2- a quel punto posso riportare il mio interlocutore al contenuto ponendo delle domande (“visto che tu sei l’esperto e io l’ignorante ti chiedo le informazioni di merito”)
tipi di domande:
- Tu sei vaccinato o anche immunizzato? Conosci la differenza?
- Sai come si fa a sapere se sei davvero immunizzato?
- Perché non si fanno gli esami per saperlo, come diceva anche il prof. Galli che è un grande sostenitore dei vaccini?
- Ci siamo ammalati in tanti, tu sai quanti sono guariti? Come mai è l'unico dato che non abbiamo?
- Sai quanti soldi potremmo risparmiare vaccinando solo chi non è immunizzato?
- Lo sai che contagiato (cioè portatore del virus) non vuol dire ammalto, cioè non infetta gli altri?
- Quando hai fatto l'ultima vaccinazione per il tetano o l'epatite? Sai ogni quanto si devono fare i richiami? Come mai adesso si deve ripetere il richiamo ogni 3/4 mesi? Allora è un vaccino o è una medicina?

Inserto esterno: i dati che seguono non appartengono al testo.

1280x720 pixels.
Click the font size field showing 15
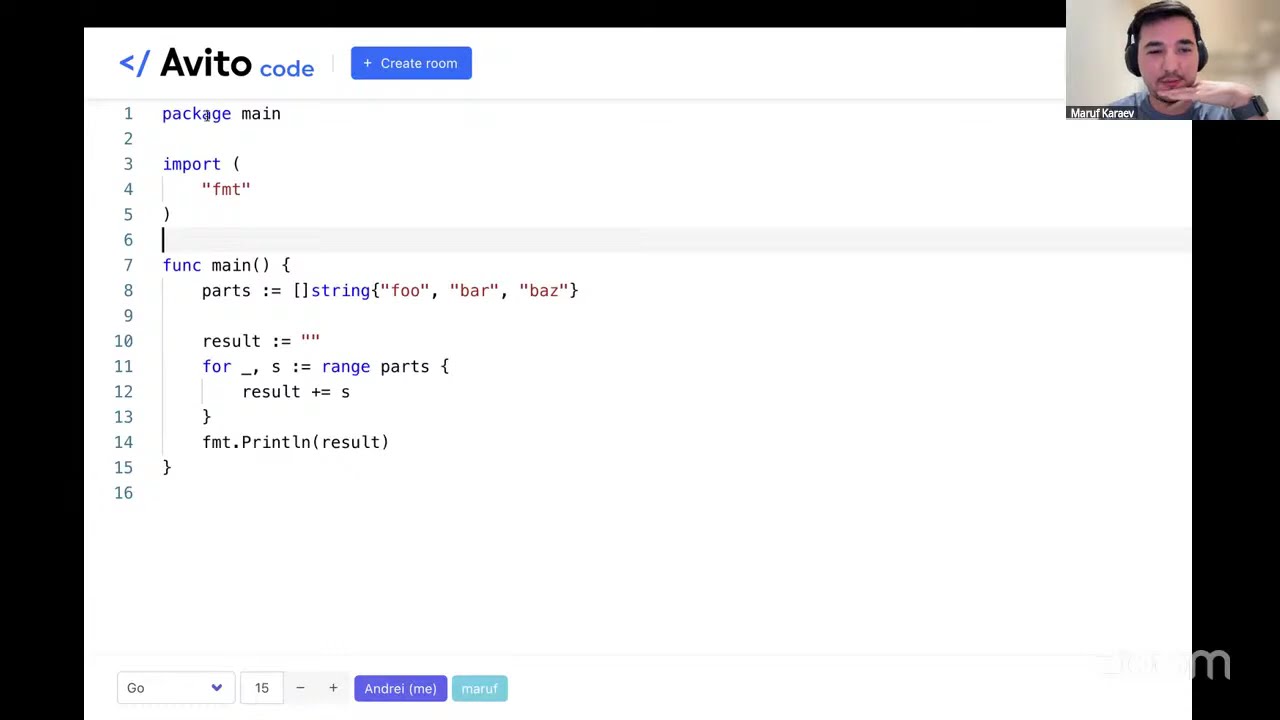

- Se sono vaccini che immunizzano, perché dopo le inoculazioni ci si ammala comunque?
- Sai che questi chiamati vaccini sono diversi da tutti quelli che abbiamo fatto fino ad ora, perché agiscono a livello di processi cellulari che ancora non conosciamo?
- lo sai che si fondano su processi molto innovativi perché non inoculano il virus, stimolando la risposta immunitaria, ma sono farmaci che dovrebbero curare preventivamente se ci si ammala.
- Questi sieri sperimentali non pensi che possano interferire nel lungo tempo con lo sviluppo dei bambini?
- Sai cos'è la talidomide e cosa è successo (è il farmaco che ha causato la focomelia, sono passati tre anni prima che venisse ritirato e solo da pochi è stato riconosciuto il gravissimo danno causato)
- Perché Crisanti, che è vaccinista, ha detto più volte che i no-wax, sono solo una foglia di fico? Cosa copre la foglia di fico?
- Sei sicuro che i medici che criticano i vaccini siano no-wax, cioè contro tutti i vaccini?
- Parlano di TSO, trattamento sanitario obbligatorio, sai cos'è? è la legge che serve per internare in reparto psichiatrico i "matti ", perché non sono in grado di intendere e di volere (nr.833/1978); pensi che chi non è d'accordo con la tua idea anche se vive e si mantiene normalmente sia matto?
- Se un genitore non vuole vaccinare il bambino tu pensi sia giusto che gli venga limitata/tolta la potestà genitoriale?
- Lo sai che succede già se un genitore è contrario agli psicofarmaci per i bambini anche piccoli? (già dai 5/6 anni).
- Sai chi è Maria Rita Gismondo? È responsabile di Microbiologia clinica, virologia e diagnostica delle bioemergenze all’Ospedale Sacco di Milano. Quindi non una no-wax ideologica. Oltre ad aver sconsigliato l’inoculazione per i bambini ha pubblicamente affermato che continuare a stimolare il sistema immunitari con frequenti inoculazioni lo indebolisce anziché rafforzarlo. Come mai non le viene data retta?
3- lo scopo del fare domande non è ricevere risposte o ingaggiare discussioni. Cioè battaglie su chi ha torto o ragione, su vaccino sì/vaccino no, chi è stupido o intelligente. Lo scopo è non cadere nella trappola di Stanlio e Ollio. Non trasformare un dibattito scientifico in una sfida da bulli.
Porre domande non sempre ha solo lo scopo di volere risposte.
È il metodo con cui si introduce una informazione in modo inatteso per il nostro interlocutore. Dovendo cercare una risposta si sposta l’attenzione dalla contrapposizione (il chi sei tu per me) e si introduce un dubbio, si infila qualcosa di inatteso. È l’inatteso, una sorta di sbilanciamento psichico, che può perturbare le convinzioni monolitiche decise a priori da chi ci parla.
Si deve pensare come se si usasse un cavallo di Troia. Meglio non accettare la discussione piuttosto che ingaggiarla, e continuare a fare le domande.
Dobbiamo accettare che il nostro scopo non è vincere o dimostrare che abbiamo ragione, ma seminare indizi che poi agiranno a discussione finita.